Bayleys’ national director industrial, Scott Campbell says benchmark rents have been persistently growing for industrial stock across most of the major New Zealand centres, with landlords having the advantage in the current market.
“As long as high inflation exists and interest rates keep rising, rents will rise, so tenants have to accept rental escalation because there’s actually very little they can do to stem the tide.
“Bayleys’ tangible point of difference in the market is the amount of deal flow through our leasing network and the fingers we have on the market pulse which shows not just how quickly stock is being absorbed, but reveals a line of tenants waiting in the wings.
“We’re looking at how rental rates are tracking and monitoring transaction times, and many agents report that they are effectively running waitlists for space.”
Campbell says while construction costs may have stopped rising at the levels seen in the last couple of years, they’re still elevated and with wage costs still increasing and the cost of debt remaining high, developers are understandably hesitant to progress new projects, despite low nationwide vacancy levels.
“We also note a differential in rental rates between prime and secondary stock of around 10-15 percent, and with occupier sentiment placing increased emphasis on sustainability credentials for operational efficiencies and other ESG-driven initiatives like staff well-being, landlords are accepting that they will have to refurbish secondary-grade facilities to mesh with occupier strategies.”
Campbell says occupiers must do diligent forward budgeting to establish where the likely new lease term range may sit as inevitably, it will surpass the levels that might be forecast through generic budgeting analysis.
“All leases today are being structured to factor in rental increases whether via annual fixed increases, benchmarked to CPI or market, or a combinations of these rental growth mechanisms.

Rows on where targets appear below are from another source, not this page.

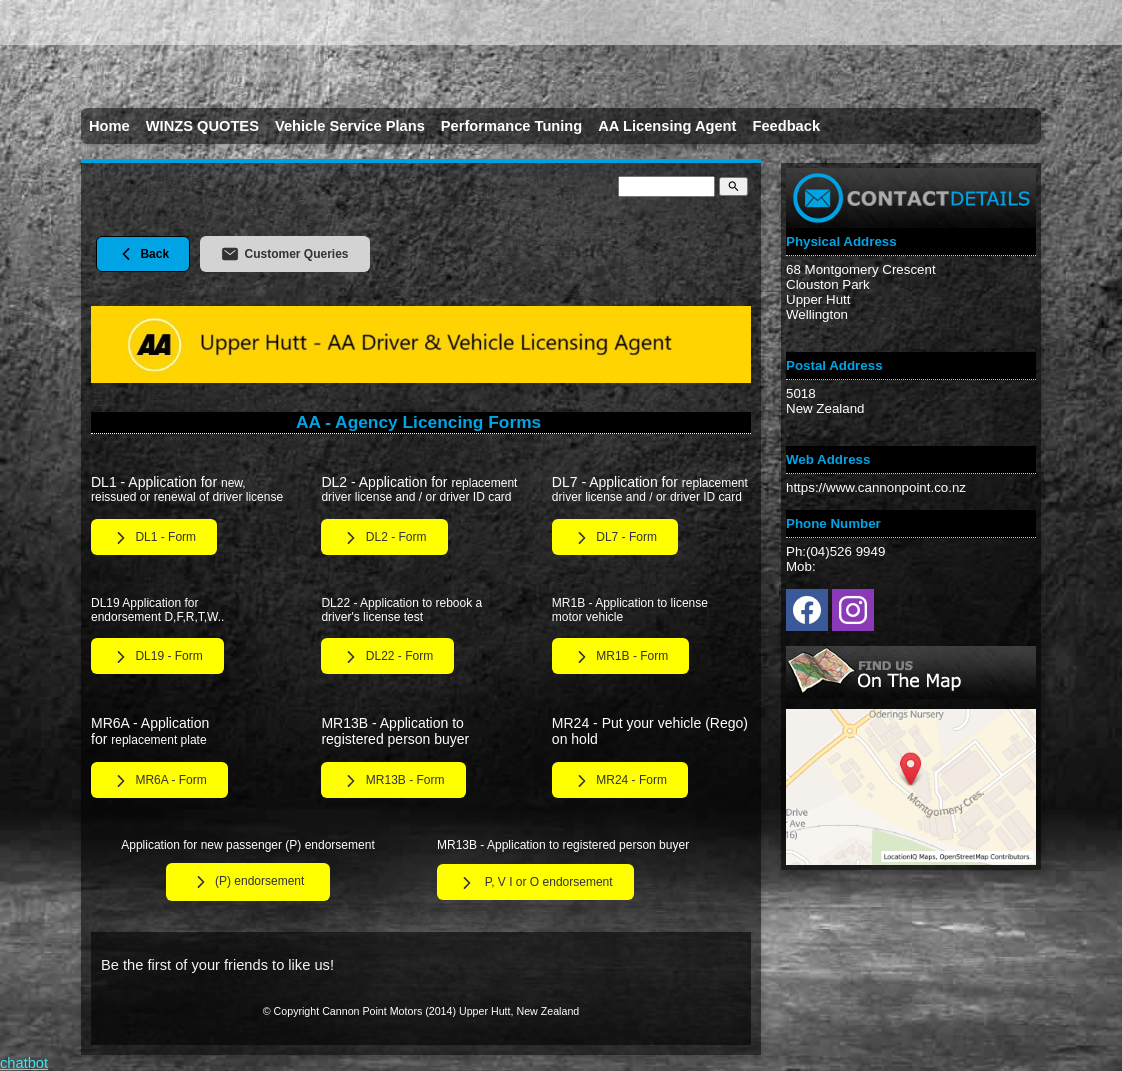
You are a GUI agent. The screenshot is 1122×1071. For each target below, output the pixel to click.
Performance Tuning (511, 126)
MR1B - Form (620, 657)
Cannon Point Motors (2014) (389, 1011)
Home (109, 126)
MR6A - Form (159, 781)
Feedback (786, 126)
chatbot (24, 1063)
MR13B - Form (393, 781)
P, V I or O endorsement (535, 883)
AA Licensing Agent (667, 126)
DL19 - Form (157, 657)
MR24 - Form (620, 781)
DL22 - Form (387, 657)
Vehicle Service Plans (350, 126)
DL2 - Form (384, 538)
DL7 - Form (615, 538)
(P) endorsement (248, 882)
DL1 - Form (154, 538)
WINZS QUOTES (202, 126)
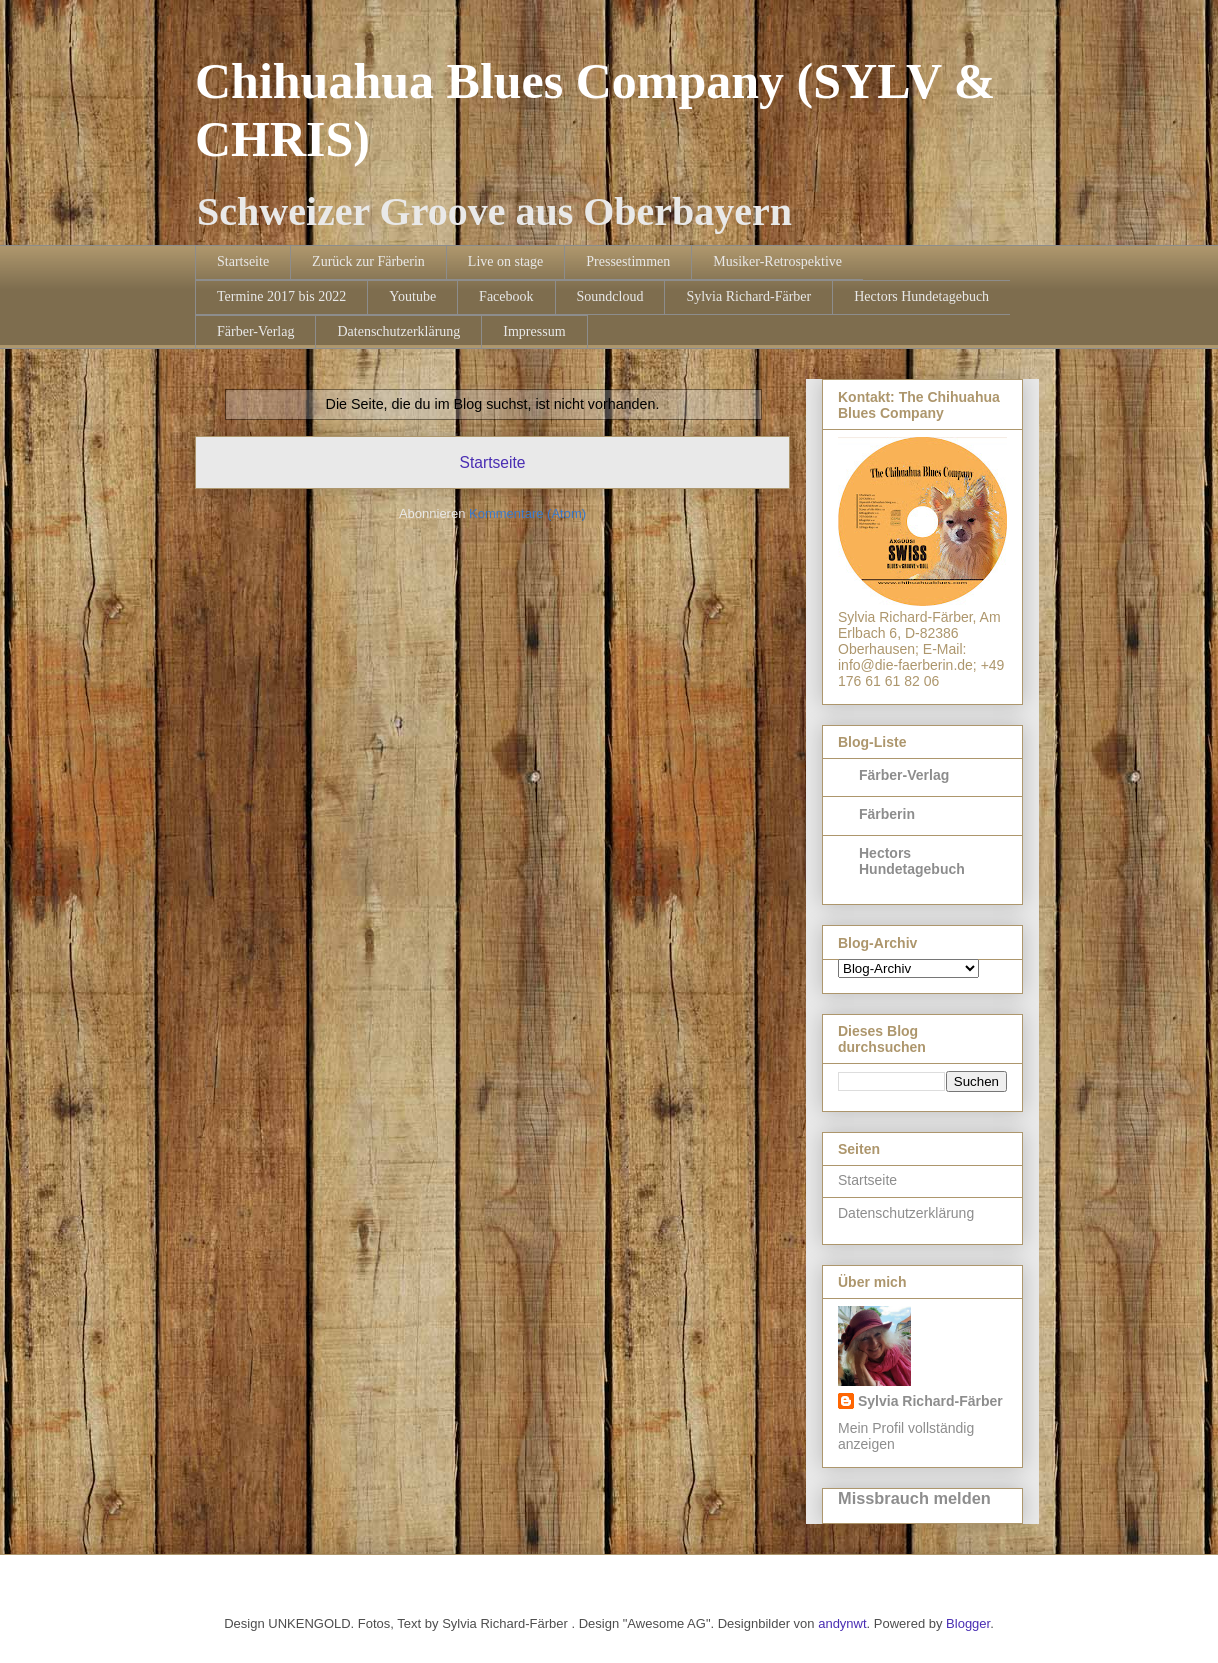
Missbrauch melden (914, 1498)
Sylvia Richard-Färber (748, 296)
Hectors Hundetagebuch (921, 296)
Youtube (412, 296)
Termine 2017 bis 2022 (281, 296)
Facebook (506, 296)
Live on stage (505, 261)
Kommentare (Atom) (527, 513)
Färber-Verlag (255, 331)
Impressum (534, 331)
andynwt (842, 1623)
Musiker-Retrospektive (777, 261)
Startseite (243, 261)
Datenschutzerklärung (398, 331)
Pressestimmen (628, 261)
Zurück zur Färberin (368, 261)
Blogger (968, 1623)
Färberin (887, 814)
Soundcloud (610, 296)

“Occupiers planning for a new lease should expect 3-4 percent annual growth over the term of the lease and those seeking new premises should have a clear exit strategy, brace themselves for competition and be prepared to commit quickly.”
Bayleys Wellington commercial and industrial director Fraser Press said there’s still robust competition for large industrial space in the Wellington region, with all major precincts at capacity, and virtually no land available for any expansion or new development which is impacting the way deals are structured.
“We recently brokered a new deal for a property that has a lease in place until mid-next year, and the successful party has committed to a long-term lease, with the rental to be determined by valuation at the time of lease commencement.”
Global rental data suggests there is capacity for sustained rental growth in New Zealand, particularly as occupiers requiring property with scale are hard-pressed to find suitable premises.
Campbell says while it’s not what occupiers want to hear, rents are unlikely to drop.
“They may plateau but we can’t find a good supporting reason for rents to go down.
“However, as the world resets and supply chain logistics have more certainty around them, some normalcy should return to inventory held by some businesses which could in turn take some pressure off available warehousing supply.”